PROBLEM DESCRIPTION:
The reply has to contain each record exactly as written.

EXCERPTED DATA:
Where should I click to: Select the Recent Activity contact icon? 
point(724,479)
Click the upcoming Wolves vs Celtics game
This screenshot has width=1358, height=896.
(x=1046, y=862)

TASK ANSWER:
Where should I click to: Select the Recent Activity contact icon? 
point(724,479)
Click the upcoming Wolves vs Celtics game
This screenshot has width=1358, height=896.
(x=1046, y=862)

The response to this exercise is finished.